EXERCISE DETAILS -> Report in full every line of the items below that contains the word "Tips". Case counts.

++++++++

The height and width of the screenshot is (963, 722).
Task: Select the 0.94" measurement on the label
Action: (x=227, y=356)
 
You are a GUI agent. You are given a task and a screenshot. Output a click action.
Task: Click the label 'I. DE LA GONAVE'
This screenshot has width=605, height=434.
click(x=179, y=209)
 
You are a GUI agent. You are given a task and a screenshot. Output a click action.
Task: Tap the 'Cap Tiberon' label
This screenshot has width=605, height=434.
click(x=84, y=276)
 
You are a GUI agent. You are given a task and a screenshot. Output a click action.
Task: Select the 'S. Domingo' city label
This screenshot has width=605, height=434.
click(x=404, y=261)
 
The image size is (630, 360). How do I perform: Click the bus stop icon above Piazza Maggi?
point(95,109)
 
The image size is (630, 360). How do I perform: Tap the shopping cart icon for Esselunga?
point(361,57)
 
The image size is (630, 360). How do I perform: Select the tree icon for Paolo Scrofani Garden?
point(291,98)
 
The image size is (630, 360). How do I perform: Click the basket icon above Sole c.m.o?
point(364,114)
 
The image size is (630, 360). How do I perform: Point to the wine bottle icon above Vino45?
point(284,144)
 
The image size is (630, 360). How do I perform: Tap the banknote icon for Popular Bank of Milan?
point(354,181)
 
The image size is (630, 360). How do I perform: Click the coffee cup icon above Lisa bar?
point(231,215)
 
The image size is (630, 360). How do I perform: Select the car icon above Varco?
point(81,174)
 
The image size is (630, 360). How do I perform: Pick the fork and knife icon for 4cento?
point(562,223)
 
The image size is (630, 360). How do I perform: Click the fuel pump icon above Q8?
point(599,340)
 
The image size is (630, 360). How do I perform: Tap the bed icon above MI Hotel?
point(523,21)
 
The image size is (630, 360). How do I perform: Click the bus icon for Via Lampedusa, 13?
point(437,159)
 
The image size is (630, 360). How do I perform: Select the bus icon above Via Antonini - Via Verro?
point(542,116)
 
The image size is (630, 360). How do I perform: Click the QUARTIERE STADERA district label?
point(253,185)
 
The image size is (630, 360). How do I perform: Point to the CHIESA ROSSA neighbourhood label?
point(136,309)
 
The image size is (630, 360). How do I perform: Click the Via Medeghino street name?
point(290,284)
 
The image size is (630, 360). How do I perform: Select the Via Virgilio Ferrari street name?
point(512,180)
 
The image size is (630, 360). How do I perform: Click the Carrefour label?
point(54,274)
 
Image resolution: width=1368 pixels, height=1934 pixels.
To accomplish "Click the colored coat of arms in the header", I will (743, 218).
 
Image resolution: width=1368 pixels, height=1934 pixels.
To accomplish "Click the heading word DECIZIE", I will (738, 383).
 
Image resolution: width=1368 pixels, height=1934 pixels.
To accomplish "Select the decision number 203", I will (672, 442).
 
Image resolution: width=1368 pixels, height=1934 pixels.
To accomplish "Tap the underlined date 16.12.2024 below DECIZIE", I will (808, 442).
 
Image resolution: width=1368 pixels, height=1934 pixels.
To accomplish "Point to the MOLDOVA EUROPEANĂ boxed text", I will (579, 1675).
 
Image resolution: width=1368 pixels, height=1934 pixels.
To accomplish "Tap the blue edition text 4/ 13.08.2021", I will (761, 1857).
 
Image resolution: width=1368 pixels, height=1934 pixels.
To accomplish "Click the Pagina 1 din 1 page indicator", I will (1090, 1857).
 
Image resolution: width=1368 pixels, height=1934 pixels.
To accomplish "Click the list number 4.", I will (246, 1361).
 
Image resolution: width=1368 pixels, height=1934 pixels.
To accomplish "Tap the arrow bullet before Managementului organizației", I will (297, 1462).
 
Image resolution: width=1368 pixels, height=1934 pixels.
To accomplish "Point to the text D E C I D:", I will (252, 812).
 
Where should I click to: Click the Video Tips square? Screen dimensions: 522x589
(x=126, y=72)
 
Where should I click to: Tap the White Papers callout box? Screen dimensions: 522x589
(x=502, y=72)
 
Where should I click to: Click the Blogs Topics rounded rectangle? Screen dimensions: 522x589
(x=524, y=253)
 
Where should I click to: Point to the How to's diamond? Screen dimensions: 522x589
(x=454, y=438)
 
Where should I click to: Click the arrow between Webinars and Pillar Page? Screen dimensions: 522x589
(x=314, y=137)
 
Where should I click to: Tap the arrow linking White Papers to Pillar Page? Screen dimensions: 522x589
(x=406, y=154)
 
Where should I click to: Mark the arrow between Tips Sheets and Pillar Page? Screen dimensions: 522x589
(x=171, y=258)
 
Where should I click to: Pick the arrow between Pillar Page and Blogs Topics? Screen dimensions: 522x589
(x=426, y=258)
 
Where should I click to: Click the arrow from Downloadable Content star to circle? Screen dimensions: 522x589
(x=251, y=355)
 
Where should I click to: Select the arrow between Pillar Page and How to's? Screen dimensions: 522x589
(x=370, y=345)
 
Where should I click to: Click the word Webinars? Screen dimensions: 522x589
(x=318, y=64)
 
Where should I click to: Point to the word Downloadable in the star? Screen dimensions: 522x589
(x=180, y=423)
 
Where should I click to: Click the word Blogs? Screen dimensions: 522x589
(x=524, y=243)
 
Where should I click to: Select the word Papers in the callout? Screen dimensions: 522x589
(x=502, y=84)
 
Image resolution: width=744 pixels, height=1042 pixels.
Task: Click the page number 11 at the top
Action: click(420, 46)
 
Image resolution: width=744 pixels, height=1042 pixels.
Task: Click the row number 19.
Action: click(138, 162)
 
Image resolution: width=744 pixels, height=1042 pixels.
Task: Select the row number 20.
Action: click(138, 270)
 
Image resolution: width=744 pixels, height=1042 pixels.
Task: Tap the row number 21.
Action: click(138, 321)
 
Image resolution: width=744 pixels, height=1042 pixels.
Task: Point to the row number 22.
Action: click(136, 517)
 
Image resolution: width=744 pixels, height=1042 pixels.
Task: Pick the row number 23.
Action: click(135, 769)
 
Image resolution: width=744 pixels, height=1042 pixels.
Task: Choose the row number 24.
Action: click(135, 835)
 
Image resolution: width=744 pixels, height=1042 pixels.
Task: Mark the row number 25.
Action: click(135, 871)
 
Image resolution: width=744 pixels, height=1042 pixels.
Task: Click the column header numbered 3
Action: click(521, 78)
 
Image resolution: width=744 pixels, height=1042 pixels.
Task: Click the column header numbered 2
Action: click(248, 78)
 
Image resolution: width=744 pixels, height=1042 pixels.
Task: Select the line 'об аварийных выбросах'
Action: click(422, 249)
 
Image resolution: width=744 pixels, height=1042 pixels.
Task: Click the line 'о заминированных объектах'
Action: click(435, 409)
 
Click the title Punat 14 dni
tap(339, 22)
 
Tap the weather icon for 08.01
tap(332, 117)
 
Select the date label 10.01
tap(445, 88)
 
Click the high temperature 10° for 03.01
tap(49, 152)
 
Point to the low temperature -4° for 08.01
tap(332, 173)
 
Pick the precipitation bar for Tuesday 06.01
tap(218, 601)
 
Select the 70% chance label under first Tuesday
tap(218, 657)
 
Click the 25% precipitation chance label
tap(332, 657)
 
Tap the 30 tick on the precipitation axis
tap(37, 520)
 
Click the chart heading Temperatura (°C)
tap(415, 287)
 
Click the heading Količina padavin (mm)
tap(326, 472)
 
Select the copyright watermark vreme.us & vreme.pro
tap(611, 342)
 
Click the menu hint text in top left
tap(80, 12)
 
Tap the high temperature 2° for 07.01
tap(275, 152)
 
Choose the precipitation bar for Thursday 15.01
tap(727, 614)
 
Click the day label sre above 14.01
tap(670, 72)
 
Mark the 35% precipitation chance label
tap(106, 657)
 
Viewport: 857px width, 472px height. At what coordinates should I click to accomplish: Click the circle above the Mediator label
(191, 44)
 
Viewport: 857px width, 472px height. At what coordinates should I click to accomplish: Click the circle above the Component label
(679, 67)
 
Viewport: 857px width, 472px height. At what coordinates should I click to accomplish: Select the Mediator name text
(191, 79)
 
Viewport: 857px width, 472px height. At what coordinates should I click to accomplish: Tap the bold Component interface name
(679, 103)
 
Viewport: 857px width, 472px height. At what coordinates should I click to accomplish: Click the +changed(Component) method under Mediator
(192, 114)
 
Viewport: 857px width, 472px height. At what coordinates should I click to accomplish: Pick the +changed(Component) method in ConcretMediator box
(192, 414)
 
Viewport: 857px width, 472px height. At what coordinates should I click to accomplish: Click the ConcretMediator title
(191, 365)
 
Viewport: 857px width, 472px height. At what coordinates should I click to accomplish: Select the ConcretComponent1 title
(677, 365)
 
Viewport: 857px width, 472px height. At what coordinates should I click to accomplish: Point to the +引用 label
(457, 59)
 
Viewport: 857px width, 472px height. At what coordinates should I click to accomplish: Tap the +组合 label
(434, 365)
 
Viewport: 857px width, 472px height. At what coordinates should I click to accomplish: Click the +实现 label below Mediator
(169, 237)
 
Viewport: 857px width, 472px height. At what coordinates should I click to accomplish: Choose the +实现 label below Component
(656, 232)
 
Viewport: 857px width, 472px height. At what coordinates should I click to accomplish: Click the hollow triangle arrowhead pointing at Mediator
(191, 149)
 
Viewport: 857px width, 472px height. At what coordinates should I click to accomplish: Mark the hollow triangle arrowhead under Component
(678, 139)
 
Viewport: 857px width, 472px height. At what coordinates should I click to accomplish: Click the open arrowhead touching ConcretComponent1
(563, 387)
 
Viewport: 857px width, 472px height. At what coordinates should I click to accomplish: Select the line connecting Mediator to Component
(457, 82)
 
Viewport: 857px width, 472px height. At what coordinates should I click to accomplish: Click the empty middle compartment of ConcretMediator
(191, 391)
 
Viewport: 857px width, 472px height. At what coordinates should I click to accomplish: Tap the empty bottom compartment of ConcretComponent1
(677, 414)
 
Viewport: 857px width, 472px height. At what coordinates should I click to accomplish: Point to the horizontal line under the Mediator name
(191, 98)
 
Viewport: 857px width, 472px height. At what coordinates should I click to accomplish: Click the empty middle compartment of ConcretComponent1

++++++++

TASK OUTPUT ->
Where should I click to: Click the Video Tips square? Screen dimensions: 522x589
Where should I click to: Mark the arrow between Tips Sheets and Pillar Page? Screen dimensions: 522x589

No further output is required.